• Work required
What this exercise requires is a verbatim reproduction of the data below.

◇ ◇ ◇ ◇

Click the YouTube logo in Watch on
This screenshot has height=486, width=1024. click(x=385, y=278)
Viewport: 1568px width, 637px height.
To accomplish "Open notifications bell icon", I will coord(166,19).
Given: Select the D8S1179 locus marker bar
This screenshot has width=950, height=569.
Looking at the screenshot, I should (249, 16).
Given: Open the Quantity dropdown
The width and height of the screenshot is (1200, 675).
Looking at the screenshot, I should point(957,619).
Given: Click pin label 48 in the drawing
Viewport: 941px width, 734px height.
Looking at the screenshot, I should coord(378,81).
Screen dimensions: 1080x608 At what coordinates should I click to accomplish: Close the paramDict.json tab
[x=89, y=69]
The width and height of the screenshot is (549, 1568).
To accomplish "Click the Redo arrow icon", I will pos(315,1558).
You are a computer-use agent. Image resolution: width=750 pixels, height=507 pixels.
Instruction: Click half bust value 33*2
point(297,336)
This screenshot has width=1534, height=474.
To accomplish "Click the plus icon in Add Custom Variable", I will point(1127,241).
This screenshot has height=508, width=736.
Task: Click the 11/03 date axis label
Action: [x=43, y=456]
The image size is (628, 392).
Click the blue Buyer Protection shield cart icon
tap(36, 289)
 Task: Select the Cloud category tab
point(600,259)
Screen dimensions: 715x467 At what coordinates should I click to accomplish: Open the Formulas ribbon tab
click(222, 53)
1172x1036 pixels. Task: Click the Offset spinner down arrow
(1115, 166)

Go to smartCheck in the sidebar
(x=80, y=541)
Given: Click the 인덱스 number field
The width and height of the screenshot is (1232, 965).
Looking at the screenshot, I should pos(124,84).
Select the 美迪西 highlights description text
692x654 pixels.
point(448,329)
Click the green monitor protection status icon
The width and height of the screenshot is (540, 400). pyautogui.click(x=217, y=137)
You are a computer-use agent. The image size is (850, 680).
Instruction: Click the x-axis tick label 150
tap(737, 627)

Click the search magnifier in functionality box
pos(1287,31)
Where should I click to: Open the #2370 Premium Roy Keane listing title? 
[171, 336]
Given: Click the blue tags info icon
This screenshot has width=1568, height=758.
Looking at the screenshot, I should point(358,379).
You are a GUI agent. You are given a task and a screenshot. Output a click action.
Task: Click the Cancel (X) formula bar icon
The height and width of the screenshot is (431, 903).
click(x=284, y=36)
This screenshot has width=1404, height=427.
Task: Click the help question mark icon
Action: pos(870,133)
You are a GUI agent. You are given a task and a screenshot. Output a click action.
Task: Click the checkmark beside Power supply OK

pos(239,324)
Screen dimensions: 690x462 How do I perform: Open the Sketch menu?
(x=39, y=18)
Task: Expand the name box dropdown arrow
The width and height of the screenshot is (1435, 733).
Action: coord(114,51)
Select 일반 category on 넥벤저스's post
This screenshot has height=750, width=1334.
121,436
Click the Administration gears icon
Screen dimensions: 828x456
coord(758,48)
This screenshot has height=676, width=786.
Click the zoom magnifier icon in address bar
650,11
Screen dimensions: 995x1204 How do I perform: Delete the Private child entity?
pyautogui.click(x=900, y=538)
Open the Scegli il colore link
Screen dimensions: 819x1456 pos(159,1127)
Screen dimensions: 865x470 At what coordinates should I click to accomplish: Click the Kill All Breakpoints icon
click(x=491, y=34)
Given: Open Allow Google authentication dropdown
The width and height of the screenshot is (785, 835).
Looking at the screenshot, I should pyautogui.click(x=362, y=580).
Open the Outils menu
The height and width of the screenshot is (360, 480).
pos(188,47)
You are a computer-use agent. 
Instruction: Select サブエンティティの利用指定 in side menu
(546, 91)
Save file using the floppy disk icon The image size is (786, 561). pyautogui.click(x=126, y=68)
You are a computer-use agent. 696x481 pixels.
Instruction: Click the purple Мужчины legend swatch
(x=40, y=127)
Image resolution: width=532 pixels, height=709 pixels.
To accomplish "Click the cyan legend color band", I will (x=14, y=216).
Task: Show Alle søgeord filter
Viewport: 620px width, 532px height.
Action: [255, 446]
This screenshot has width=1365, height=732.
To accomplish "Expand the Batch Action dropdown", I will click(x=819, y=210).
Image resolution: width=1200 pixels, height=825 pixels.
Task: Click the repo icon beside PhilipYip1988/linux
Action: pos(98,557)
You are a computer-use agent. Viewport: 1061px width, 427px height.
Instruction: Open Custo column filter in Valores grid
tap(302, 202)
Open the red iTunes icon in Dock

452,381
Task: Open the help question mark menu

◇ ◇ ◇ ◇

• Answer box
Click the YouTube logo in Watch on
This screenshot has height=486, width=1024. click(x=385, y=278)
Viewport: 1568px width, 637px height.
To accomplish "Open notifications bell icon", I will coord(166,19).
Given: Select the D8S1179 locus marker bar
This screenshot has width=950, height=569.
Looking at the screenshot, I should (249, 16).
Given: Open the Quantity dropdown
The width and height of the screenshot is (1200, 675).
Looking at the screenshot, I should point(957,619).
Given: Click pin label 48 in the drawing
Viewport: 941px width, 734px height.
Looking at the screenshot, I should coord(378,81).
Screen dimensions: 1080x608 At what coordinates should I click to accomplish: Close the paramDict.json tab
[x=89, y=69]
The width and height of the screenshot is (549, 1568).
To accomplish "Click the Redo arrow icon", I will pos(315,1558).
You are a computer-use agent. Image resolution: width=750 pixels, height=507 pixels.
Instruction: Click half bust value 33*2
point(297,336)
This screenshot has width=1534, height=474.
To accomplish "Click the plus icon in Add Custom Variable", I will point(1127,241).
This screenshot has height=508, width=736.
Task: Click the 11/03 date axis label
Action: [x=43, y=456]
The image size is (628, 392).
Click the blue Buyer Protection shield cart icon
tap(36, 289)
 Task: Select the Cloud category tab
point(600,259)
Screen dimensions: 715x467 At what coordinates should I click to accomplish: Open the Formulas ribbon tab
click(222, 53)
1172x1036 pixels. Task: Click the Offset spinner down arrow
(1115, 166)

Go to smartCheck in the sidebar
(x=80, y=541)
Given: Click the 인덱스 number field
The width and height of the screenshot is (1232, 965).
Looking at the screenshot, I should pos(124,84).
Select the 美迪西 highlights description text
692x654 pixels.
point(448,329)
Click the green monitor protection status icon
The width and height of the screenshot is (540, 400). pyautogui.click(x=217, y=137)
You are a computer-use agent. The image size is (850, 680).
Instruction: Click the x-axis tick label 150
tap(737, 627)

Click the search magnifier in functionality box
pos(1287,31)
Where should I click to: Open the #2370 Premium Roy Keane listing title? 
[171, 336]
Given: Click the blue tags info icon
This screenshot has width=1568, height=758.
Looking at the screenshot, I should point(358,379).
You are a GUI agent. You are given a task and a screenshot. Output a click action.
Task: Click the Cancel (X) formula bar icon
The height and width of the screenshot is (431, 903).
click(x=284, y=36)
This screenshot has width=1404, height=427.
Task: Click the help question mark icon
Action: pos(870,133)
You are a GUI agent. You are given a task and a screenshot. Output a click action.
Task: Click the checkmark beside Power supply OK

pos(239,324)
Screen dimensions: 690x462 How do I perform: Open the Sketch menu?
(x=39, y=18)
Task: Expand the name box dropdown arrow
The width and height of the screenshot is (1435, 733).
Action: coord(114,51)
Select 일반 category on 넥벤저스's post
This screenshot has height=750, width=1334.
121,436
Click the Administration gears icon
Screen dimensions: 828x456
coord(758,48)
This screenshot has height=676, width=786.
Click the zoom magnifier icon in address bar
650,11
Screen dimensions: 995x1204 How do I perform: Delete the Private child entity?
pyautogui.click(x=900, y=538)
Open the Scegli il colore link
Screen dimensions: 819x1456 pos(159,1127)
Screen dimensions: 865x470 At what coordinates should I click to accomplish: Click the Kill All Breakpoints icon
click(x=491, y=34)
Given: Open Allow Google authentication dropdown
The width and height of the screenshot is (785, 835).
Looking at the screenshot, I should pyautogui.click(x=362, y=580).
Open the Outils menu
The height and width of the screenshot is (360, 480).
pos(188,47)
You are a computer-use agent. 
Instruction: Select サブエンティティの利用指定 in side menu
(546, 91)
Save file using the floppy disk icon The image size is (786, 561). pyautogui.click(x=126, y=68)
You are a computer-use agent. 696x481 pixels.
Instruction: Click the purple Мужчины legend swatch
(x=40, y=127)
Image resolution: width=532 pixels, height=709 pixels.
To accomplish "Click the cyan legend color band", I will (x=14, y=216).
Task: Show Alle søgeord filter
Viewport: 620px width, 532px height.
Action: [255, 446]
This screenshot has width=1365, height=732.
To accomplish "Expand the Batch Action dropdown", I will click(x=819, y=210).
Image resolution: width=1200 pixels, height=825 pixels.
Task: Click the repo icon beside PhilipYip1988/linux
Action: pos(98,557)
You are a computer-use agent. Viewport: 1061px width, 427px height.
Instruction: Open Custo column filter in Valores grid
tap(302, 202)
Open the red iTunes icon in Dock

452,381
Task: Open the help question mark menu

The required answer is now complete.